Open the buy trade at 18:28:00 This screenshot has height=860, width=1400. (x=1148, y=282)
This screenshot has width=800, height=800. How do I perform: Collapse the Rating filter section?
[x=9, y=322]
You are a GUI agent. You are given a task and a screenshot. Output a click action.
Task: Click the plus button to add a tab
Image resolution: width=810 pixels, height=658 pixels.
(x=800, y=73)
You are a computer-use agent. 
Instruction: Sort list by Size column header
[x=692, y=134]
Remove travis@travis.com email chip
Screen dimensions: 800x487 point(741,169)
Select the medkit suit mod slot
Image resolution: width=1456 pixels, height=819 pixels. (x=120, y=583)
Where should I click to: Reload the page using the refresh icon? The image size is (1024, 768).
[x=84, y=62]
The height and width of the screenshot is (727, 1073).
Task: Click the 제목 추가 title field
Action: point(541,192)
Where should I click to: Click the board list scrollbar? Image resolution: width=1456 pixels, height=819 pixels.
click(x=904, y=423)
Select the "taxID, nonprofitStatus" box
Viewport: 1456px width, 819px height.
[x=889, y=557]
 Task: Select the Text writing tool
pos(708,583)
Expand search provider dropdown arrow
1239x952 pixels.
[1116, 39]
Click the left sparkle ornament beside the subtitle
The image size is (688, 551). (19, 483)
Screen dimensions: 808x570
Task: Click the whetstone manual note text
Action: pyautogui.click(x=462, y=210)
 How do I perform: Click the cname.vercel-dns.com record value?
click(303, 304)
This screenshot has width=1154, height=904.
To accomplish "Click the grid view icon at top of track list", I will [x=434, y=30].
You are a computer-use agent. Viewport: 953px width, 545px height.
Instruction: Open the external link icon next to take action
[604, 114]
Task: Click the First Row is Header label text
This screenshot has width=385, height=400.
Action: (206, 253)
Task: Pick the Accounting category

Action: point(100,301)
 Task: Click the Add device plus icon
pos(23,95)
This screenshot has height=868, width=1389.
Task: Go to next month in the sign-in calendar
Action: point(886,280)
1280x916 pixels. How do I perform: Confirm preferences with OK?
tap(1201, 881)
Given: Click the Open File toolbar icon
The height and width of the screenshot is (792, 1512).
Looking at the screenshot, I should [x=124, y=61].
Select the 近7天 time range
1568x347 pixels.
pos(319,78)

■ ■ ■ ■ ■

Your answer must consist solely of the lines from the one containing "Task: Click the First" through the last line of the entries, reproduced exactly.

§ **Solved exercise**
Task: Click the First Row is Header label text
This screenshot has width=385, height=400.
Action: (206, 253)
Task: Pick the Accounting category

Action: point(100,301)
 Task: Click the Add device plus icon
pos(23,95)
This screenshot has height=868, width=1389.
Task: Go to next month in the sign-in calendar
Action: point(886,280)
1280x916 pixels. How do I perform: Confirm preferences with OK?
tap(1201, 881)
Given: Click the Open File toolbar icon
The height and width of the screenshot is (792, 1512).
Looking at the screenshot, I should [x=124, y=61].
Select the 近7天 time range
1568x347 pixels.
pos(319,78)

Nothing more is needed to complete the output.